Consigne 1 ▸
Dans l'entretien avec Arnaud Bazin, reprenez tout ce qui va de « Entretien avec Arnaud » jusqu'à « du digital ? », en remplaçant « luxe » par « prestige ».
Consigne 2 ▸
D'après l'entretien avec Arnaud Bazin, en quoi les boutiques des maisons de luxe se transforment-elles aussi ?
Consigne 3 ▸
Poursuivez l'entretien avec Arnaud Bazin sur le luxe et le digital à partir de l'endroit où il s'arrête.

Extrait du document ▸

-=-=-

Arnaud Bazin, Versace « Luxe : La crise a été le wake up call pour que les marques se digitalisent »
Entretien avec Arnaud Bazin, Senior Vice President Merchandising de la Maison Versace sur le marché du luxe en temps de crise et de reprise, la nécessité des marques de se digitaliser. A lire ou à écouter.
Comment réinventer l’expérience shopping en boutique et en ligne et quelles sont les ambitions des grandes marques de luxe autour du digital ?
Les boutiques des maisons de luxe se réinventent à plusieurs niveaux. Une fois toutes les mesures sanitaires et de distanciation appliquées, elles accélèrent dans la relation client. Grâce à des actions CRM beaucoup plus actives et précises, elles proposent des rendez-vous pour générer du trafic en boutique et contrer sa réduction locale et touristique. Elles se transforment aussi en centres de distribution et de gestion de stock, pour servir un client ayant un rendez-vous, réservé un article vu sur le site, ou pour assurer les échanges entre les boutiques… afin que le client soit sûr d’avoir la pièce en boutique. Les équipes de vente, pour leur part, sont certes réduites par manque de trafic et de business, mais choisies de telle façon que ce soit le bon vendeur qui soit là au bon moment. Leur training a été augmenté pour adapter leurs discours sur la marque et les produits et enrichir l’expérience du client qui vient en boutique et y passe plus de temps, avec un vendeur non surchargé par d’autres clients.

-=-=-

Données fournies ▸
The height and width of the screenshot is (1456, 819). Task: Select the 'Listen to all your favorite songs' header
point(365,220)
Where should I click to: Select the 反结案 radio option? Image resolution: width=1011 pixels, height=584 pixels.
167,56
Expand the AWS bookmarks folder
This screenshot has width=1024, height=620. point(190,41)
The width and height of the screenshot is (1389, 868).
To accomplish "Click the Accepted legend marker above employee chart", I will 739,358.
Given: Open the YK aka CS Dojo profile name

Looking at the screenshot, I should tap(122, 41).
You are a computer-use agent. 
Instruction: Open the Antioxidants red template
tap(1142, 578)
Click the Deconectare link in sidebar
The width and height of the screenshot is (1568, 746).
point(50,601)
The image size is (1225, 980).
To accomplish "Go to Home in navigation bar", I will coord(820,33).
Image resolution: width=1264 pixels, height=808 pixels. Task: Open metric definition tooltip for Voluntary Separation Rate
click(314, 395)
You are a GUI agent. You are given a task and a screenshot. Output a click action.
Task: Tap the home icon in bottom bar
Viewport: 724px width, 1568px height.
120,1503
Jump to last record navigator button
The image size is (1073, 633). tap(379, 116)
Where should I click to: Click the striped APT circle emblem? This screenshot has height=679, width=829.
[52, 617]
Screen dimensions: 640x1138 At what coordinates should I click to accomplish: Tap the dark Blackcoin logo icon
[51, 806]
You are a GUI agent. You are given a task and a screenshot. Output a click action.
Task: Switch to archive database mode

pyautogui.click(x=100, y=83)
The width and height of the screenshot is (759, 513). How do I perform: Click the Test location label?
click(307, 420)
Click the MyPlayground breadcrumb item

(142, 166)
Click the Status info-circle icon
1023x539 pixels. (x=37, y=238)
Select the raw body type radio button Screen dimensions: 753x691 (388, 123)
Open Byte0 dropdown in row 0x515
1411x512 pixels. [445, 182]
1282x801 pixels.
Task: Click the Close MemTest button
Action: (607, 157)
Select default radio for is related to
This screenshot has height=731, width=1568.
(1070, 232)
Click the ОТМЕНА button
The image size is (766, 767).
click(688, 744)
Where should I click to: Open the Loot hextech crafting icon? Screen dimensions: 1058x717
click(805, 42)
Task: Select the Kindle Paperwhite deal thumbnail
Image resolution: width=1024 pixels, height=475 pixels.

-=-=-

Résultat 1 ▸
Entretien avec Arnaud Bazin, Senior Vice President Merchandising de la Maison Versace sur le marché du prestige en temps de crise et de reprise, la nécessité des marques de se digitaliser. A lire ou à écouter.
Comment réinventer l’expérience shopping en boutique et en ligne et quelles sont les ambitions des grandes marques de prestige autour du digital ?

Résultat 2 ▸
En centres de distribution et de gestion de stock.

Résultat 3 ▸
Concernant le e-commerce, la crise a été le wake up call pour que les marques se digitalisent et améliorent les contenus et l’expérience en ligne. On observe même certaines marques revoir leur site web. Il est vrai que le luxe n’était pas pionnier dans la digitalisation et le e-commerce, et la pandémie a exacerbé ces manques. Très peu de marques ont un storytelling et une expérience en ligne à la hauteur de leur nom. D’autant plus qu’il faut satisfaire la génération Z, habituée au digital, avec une forte appétence pour le social. Elles doivent intégrer des contenus plus inclusifs, plus sensibles, plus tournés vers l’environnement, plus émotionnels, puisque c’est comme ça que se fait l’expérience du client.
Les maisons de luxe pourront alors répondre à leur ambition de doubler leur CA e-commerce, et passer de 7/10% de leur CA mondial à 15%, soit la taille d’un flaship performant. A condition d’y associer les investissements nécessaires, à l’instar de Zara qui annonce vouloir atteindre 25% vs 14% avec un investissement de 1 milliard d’euros. Beaucoup d’opportunités seront à saisir grâce à de nouveaux outils que nous n’avons pas encore, dont l’Intelligence Artificielle, pour tendre vers cette croissance.
Comment s’est dessinée la reprise sur le marché asiatique et quels enseignements en tirer pour l’Europe et les Etats-Unis ?
La reprise s’est surtout faite en Chine. On a tous vu cette photo de la boutique Chanel avec les clients qui faisaient la queue dès la réouverture. Mais Chanel, c’est Chanel, la plus grosse maison de la planète luxe à plus de 10 milliards d’euros de CA, qui a construit une equity excessivement forte. L’engouement des chinois pour Chanel est fort. Cependant ce phénomène de « revenge spending » des premiers jours n’a pas duré. La frustration du shopping a évolué en « revenge saving », avec des chinois qui épargnent maintenant bien plus qu’avant la pandémie. Les budgets disponibles pour acheter du luxe se sont réduits, avec des consommateurs plus précautionneux dans ce qu’ils achètent, et souhaitant acheter local.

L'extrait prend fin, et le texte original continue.